Aquella
tarde, había cruzado por mis ojos, el monstruo de mármol
blanco, se había apoderado de mi cuerpo y alma; aunque en
vano quise recorrer las callejuelas de la vieja ciudad de Agra,
que se amontonaban tras la confusión del desorden que caracterizaba
cada uno de nuestros pasos, mi mente no podía dejar de pensar
en él, una herida que manaba sangre de aquel domo y de mi
corazón se había abierto...
En la mañana lo había visto por primera vez desde
el Agra Fort, desde el pabellón de oro que daba al río
Yamuna, quizás desde el mismo lugar desde donde Shah Jahal
lo contempló hasta su muerte en el cautiverio.
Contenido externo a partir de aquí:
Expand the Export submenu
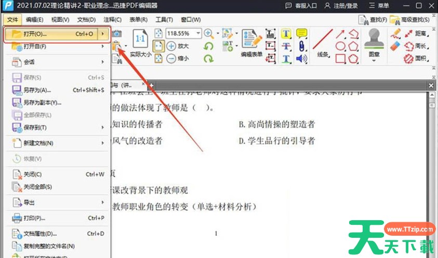This screenshot has width=438, height=258. pos(103,202)
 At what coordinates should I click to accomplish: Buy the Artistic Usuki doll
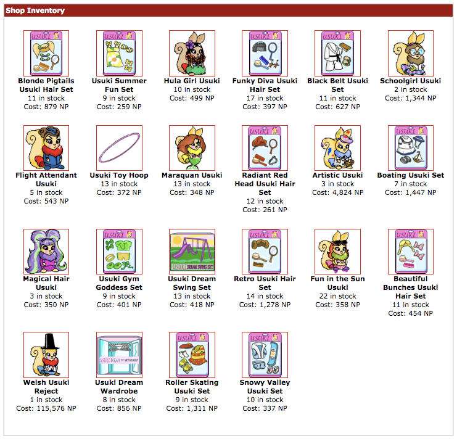(x=337, y=148)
Aunque la
lejanía no nos daba la escala, se erguía majestuosamente
entre una arboleda que acentuaba su brillo, era otro símbolo
de la contradicción del pueblo Indio, esos extremos vertiginosos
que uno sólo respira bajo este cielo color lavanda. Entre
la piedra trabajada apoyé mi cámara para plasmar lo
que había enceguecido mis ojos, mi compañera se encargaba
de transportar al infinito la imagen de un segundo, la eternidad
misma de cada hecho que aparecía ante mí inesperadamente.
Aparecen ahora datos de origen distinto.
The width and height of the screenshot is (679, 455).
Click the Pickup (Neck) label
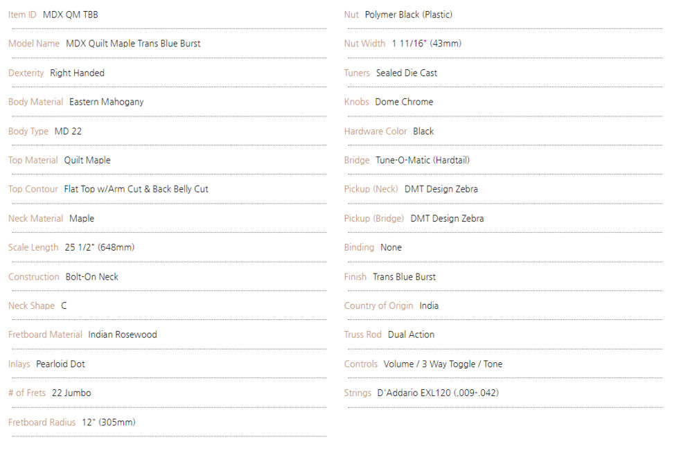point(371,189)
El mediodía había llegado, los treinta y cuatro grados
de la primavera oriental hacían que nuestros cuerpos se sintieran
agobiados, nada podía detener mi destino. Nos internamos
en el frondoso bosque que lo contenía con recelo, al dejar
atrás el Yamuna había desaparecido, su recorte se
nos volvería a materializar cuando el sudor bajaba por mi
frente y mis ojos, estupefactos, no podían descifrar aquella
imagen que estaba tan cerca de mis manos y tan lejos de mis raíces,
ya casi lo podía tocar, solo quinientos metros y eludir el
mercado que se apiñaba entre el tiempo y la escoria; sin
vacilar atravesé el control, allí estaba frente a
mí, su figura se multiplicaba mil y una veces en el estanque
que me separaba de él, ya mis pies desnudos podrían
sentir el frío mármol, el último sendero donde
ya no era un hombre, me había convertido en una especie de
sosias del personaje kafkiano: Gregor Samsa, había sufrido
la metamorfosis de un insecto seducido por la tumba, mórbida
demostración del amor de un emperador hacia su esposa Muntaz
Mahal, que había fallecido al dar a luz a su décimocuarto
hijo. Lo recorrí una y otra vez, allí ocurrió
algo peculiar y quizás su única explicación
sea el estado de éxtasis que estaba viviendo. En la cripta
volví a ver a un extraño hombre occidental, que llevaba
sobre su frente franjas blancas (como lo hacen los hombres sagrados
llamados Saddu), con una joven mujer con sombrero de paja que atemporalizaba
su imagen, podría haber tenido 17 o 30 años, realmente
nunca lo supe, aunque tras sus respuestas a mis miradas incisivas
había despertado en mi los más oscuros deseos, quién
sabe qué desorbitados pensamientos eslabonaba mi mente.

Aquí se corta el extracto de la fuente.